Brendan Nyhan [a professor of public policy at Michigan State Univeristy] did a study on this effect in people who hold anti-vaccine views and found that nothing worked to counter that stance. You could try storytelling. You could try appealing to emotion. You could try straight facts. Nothing would budge people from their anti-vax stance. However, this study only covered the short-term. Long-term is a little bit different because people can and do change their minds. But it’s a long haul.

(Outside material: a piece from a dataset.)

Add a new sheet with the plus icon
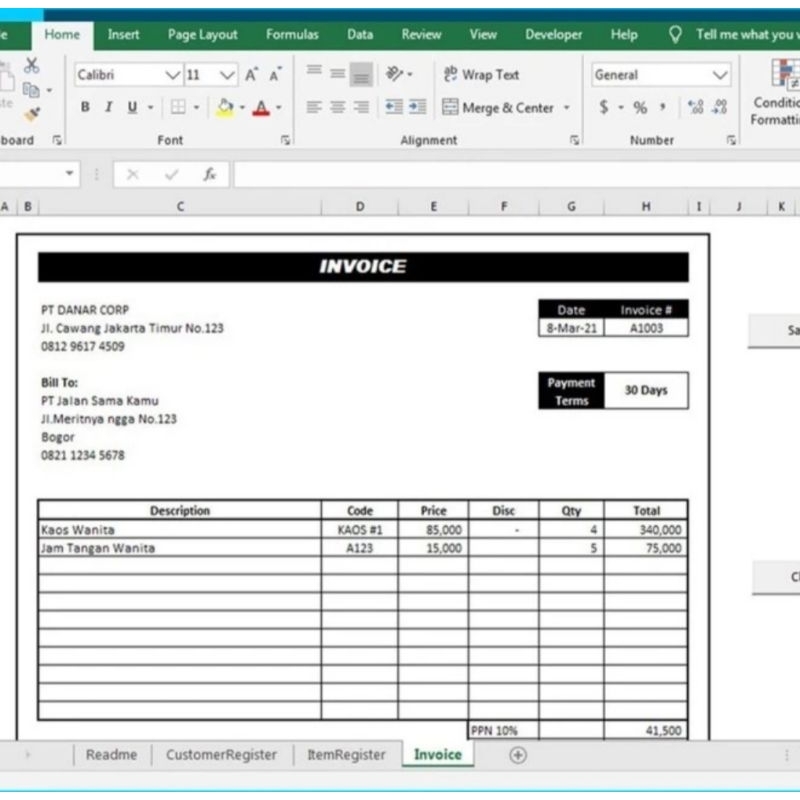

To change minds, you have to first win hearts, and then you’ve got to be patient and let those seeds germinate. It can be very discouraging to feel like progress isn’t being made. We take a tiny baby step forward with compassionate death and even the legislation that gets approved is so hamstrung that it’s hard—as I discovered with my brother—to get that to kick in. But you start by just plugging away, and I think science does play a role in this. Over time, if the seed gets planted enough and resistant minds hear counter ideas from those they love and trust in particular, it will overcome cognitive dissonance barriers and the backfire effect will be undone. But it’s a journey, and you won’t always see the change as it’s happening. Because in a phase transition, change is happening all the time. We think that the change happens, say, when water turns into ice or into vapor, but actually it’s happening all along.

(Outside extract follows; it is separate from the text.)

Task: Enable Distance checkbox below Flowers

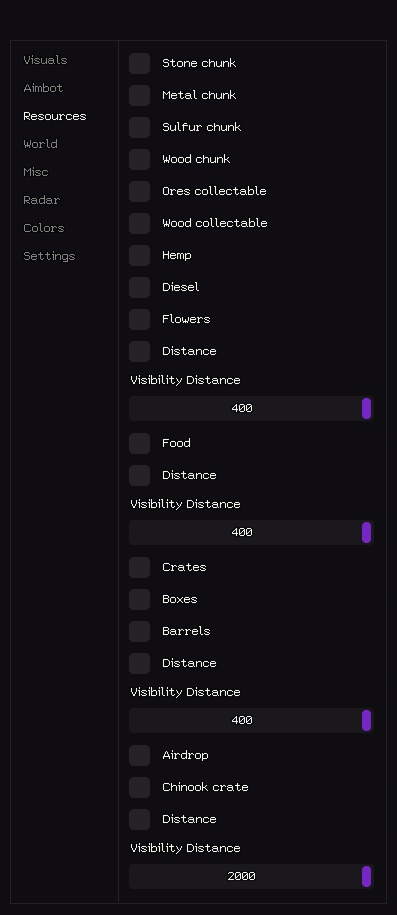Action: tap(140, 351)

Q: Thank you so much for your talk and for this topic. Someone I knew died recently and had prepared far ahead laying out his beliefs and wishes. So when the time got closer, he already had a doctor that accepted them. He was able to move into a hospice and he died rather quickly because of that. Do you have any recommendations for taking that kind of control?
JO: This is why we need to start talking about these things more openly and honestly. Yours is an ideal story and I wish everybody’s death was like that, but of course the reality is it’s usually not the case. My brother was a young man, really healthy as a horse until he had a backache, went to the doctor, and learned he was just riddled with cancer. He was a construction worker who went bankrupt and retrained as a truck driver. He had no money. He was on Medicare. He was kind of stuck with the doctor that he got assigned in his network.
These are all the realities of the American healthcare system. It’s complicated because human beings are complicated and the infrastructure is complicated. And people don’t like to make these plans, but that’s my plea—for talking about this and thinking about it even if you’re a young person, even if you think your death is far away. If we want the end of our lives to be as fast and pain-free as possible, let’s start by talking about that.